**DATA SHOWN:**
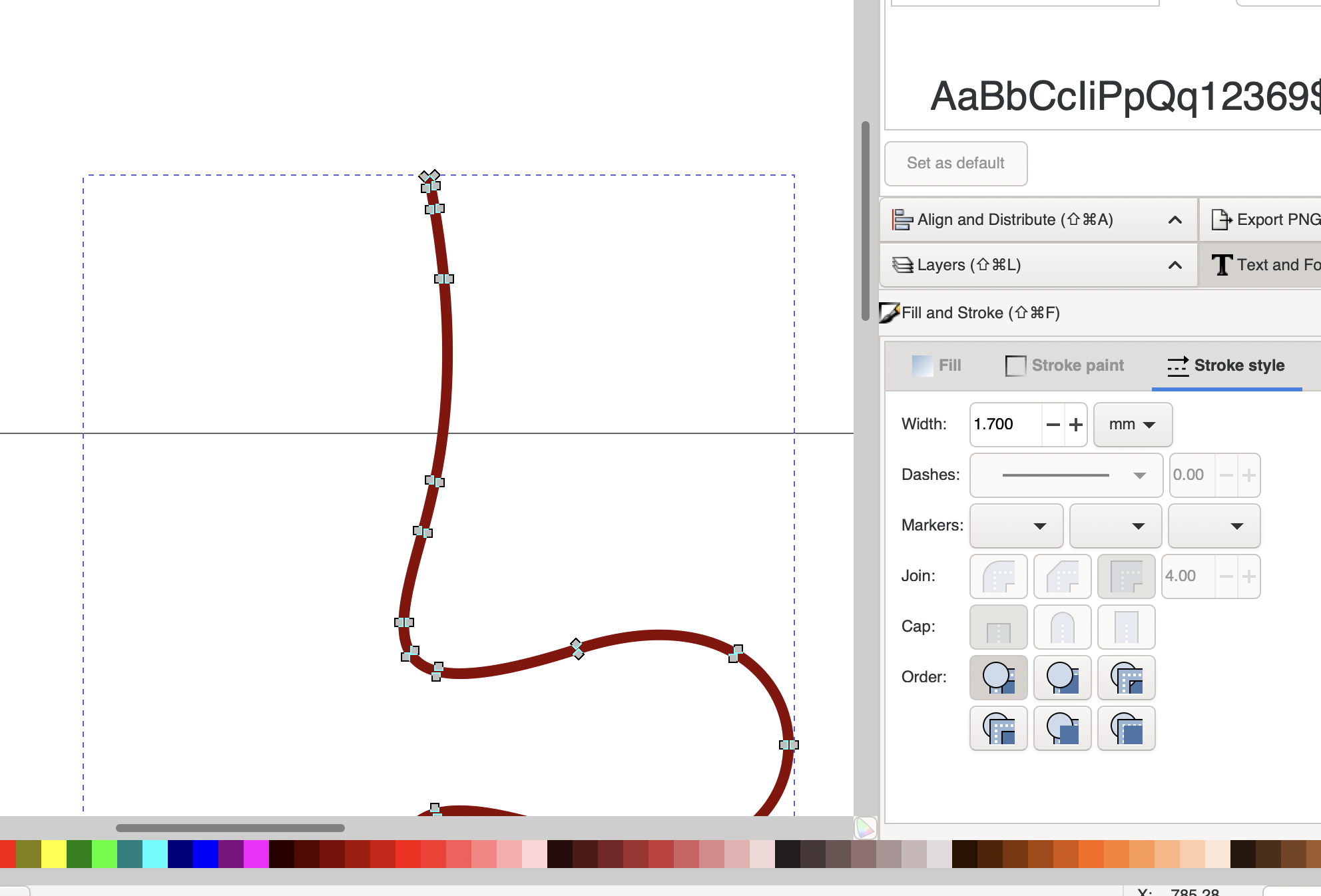
Task: Choose the round cap style
Action: pos(1063,626)
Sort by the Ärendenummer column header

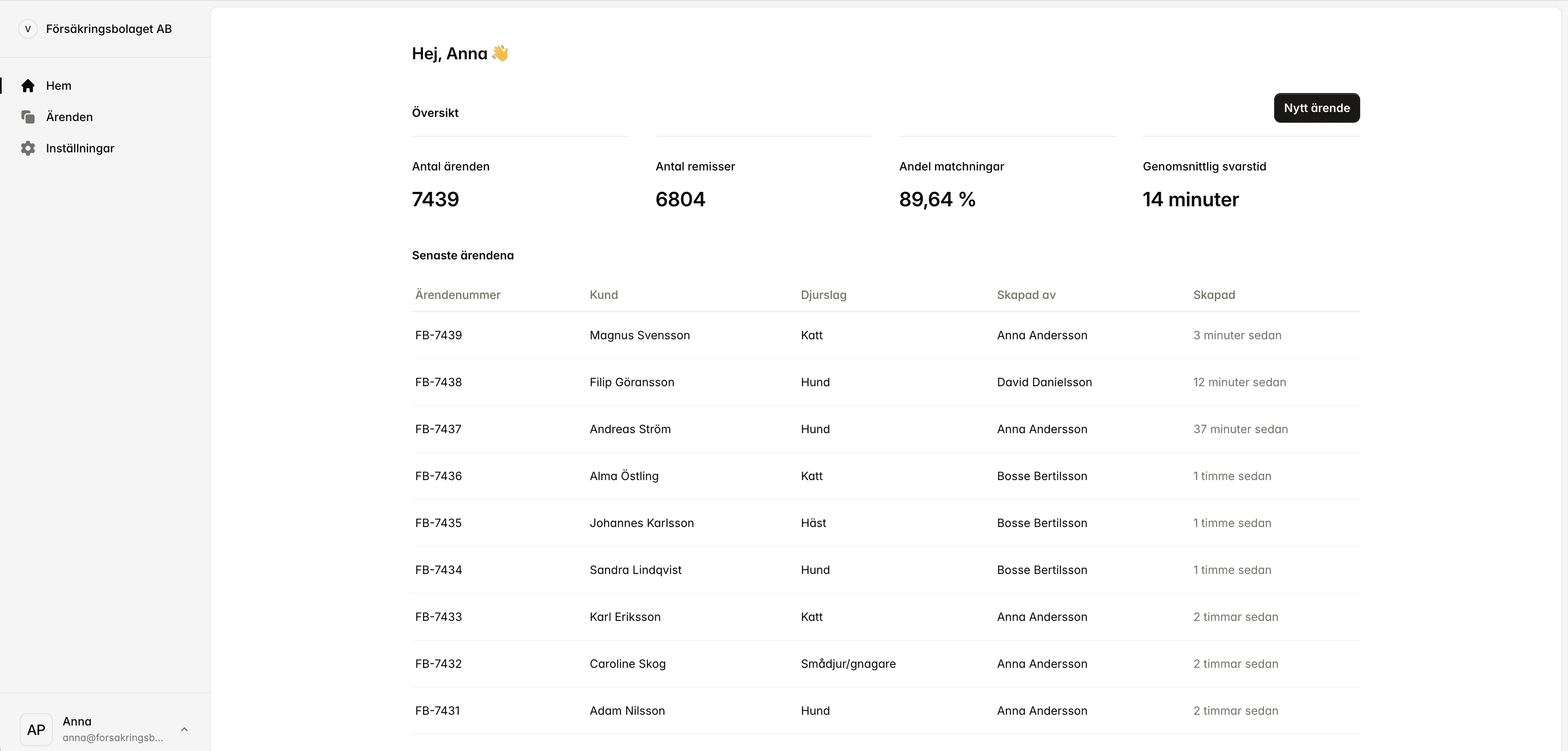(457, 295)
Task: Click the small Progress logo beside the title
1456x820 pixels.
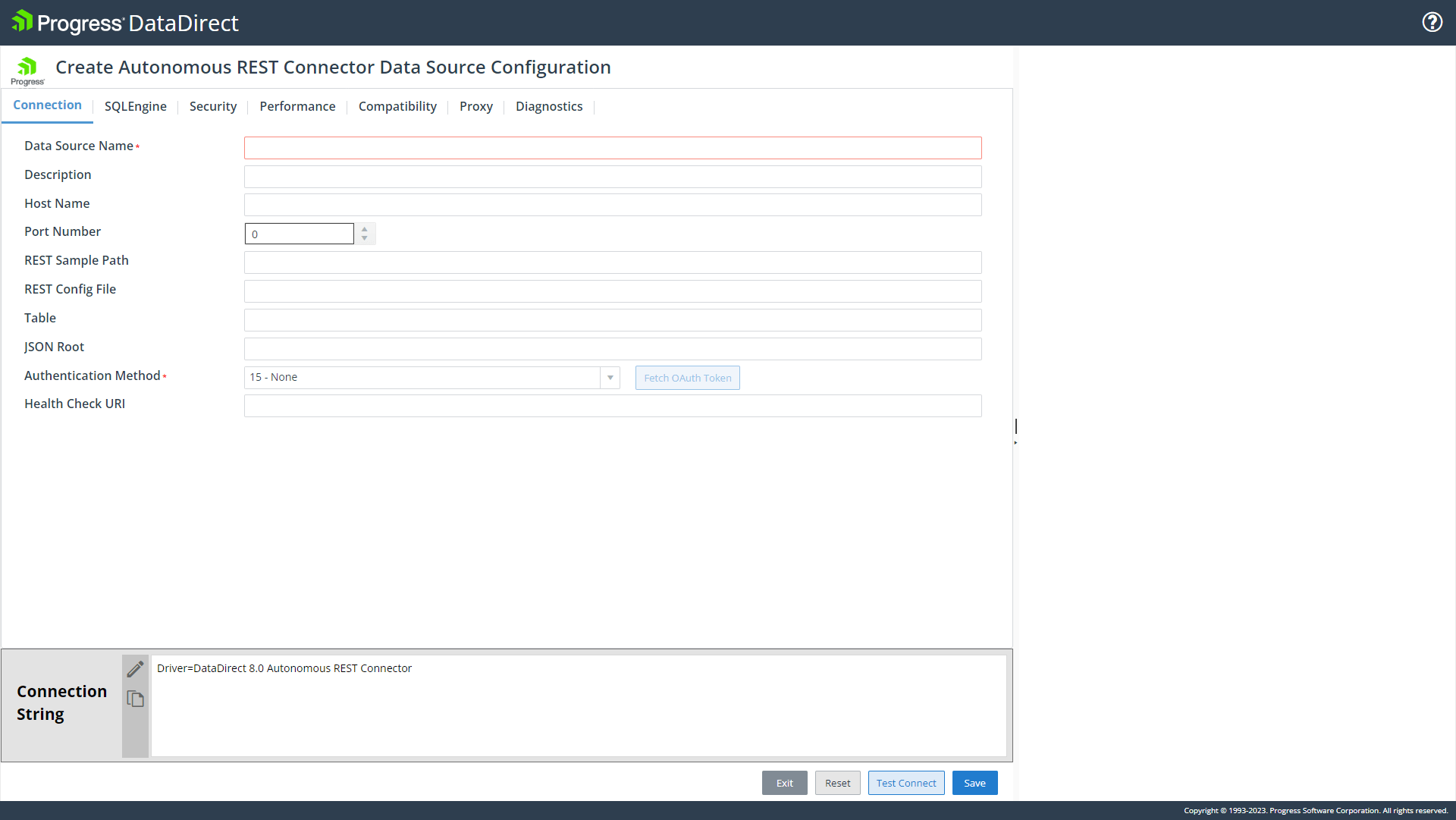Action: [x=27, y=70]
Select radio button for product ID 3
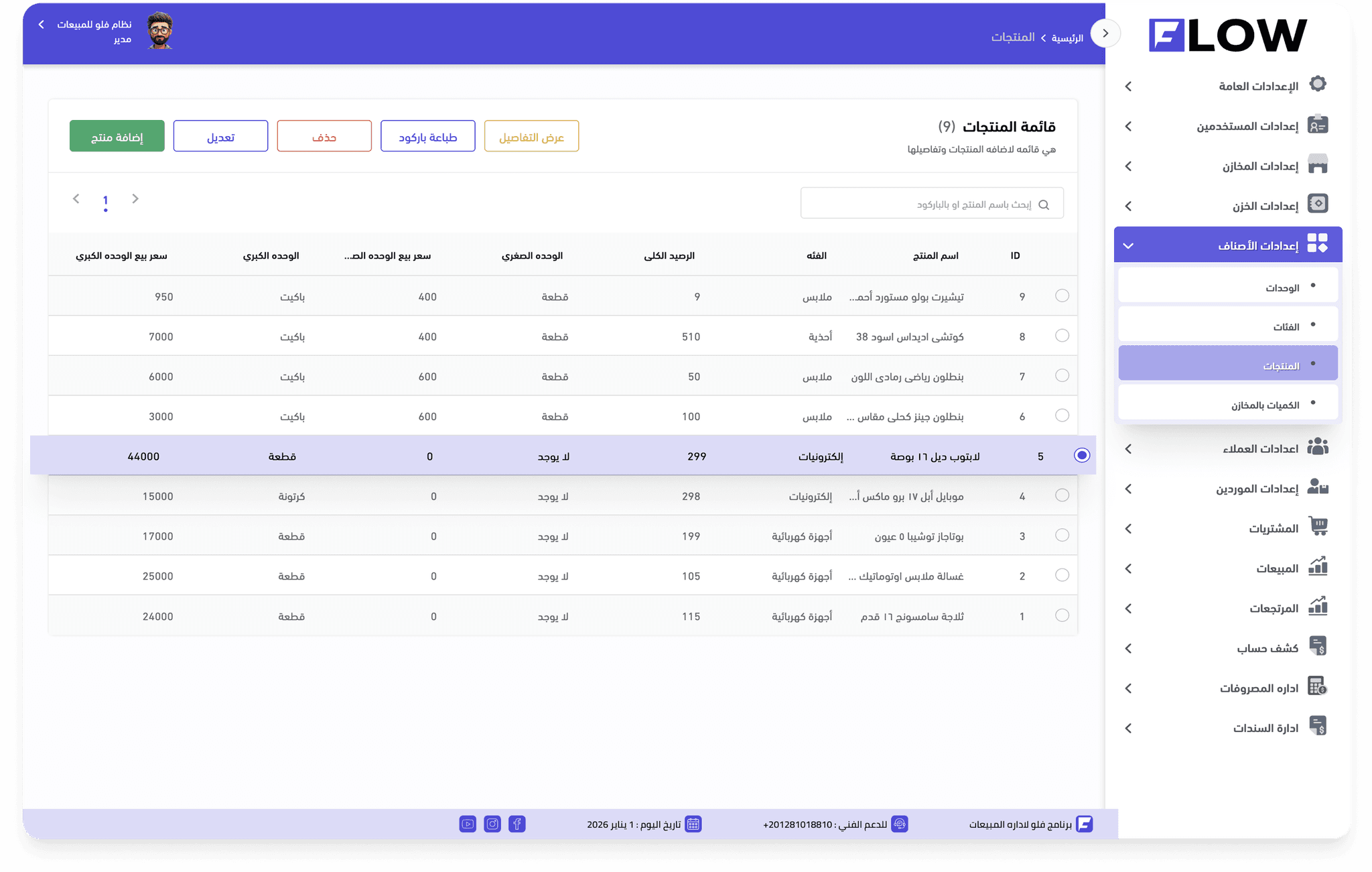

**AIM OF THE TASK:**
Starting from the line that has "Sort by the Ärendenummer column header" and ending at the last line of the material above, every line should be output exactly; pictures are dropped and nothing else appears.

**YOUR SOLUTION:**
Sort by the Ärendenummer column header

(457, 295)
Task: Click the small Progress logo beside the title
1456x820 pixels.
Action: [x=27, y=70]
Select radio button for product ID 3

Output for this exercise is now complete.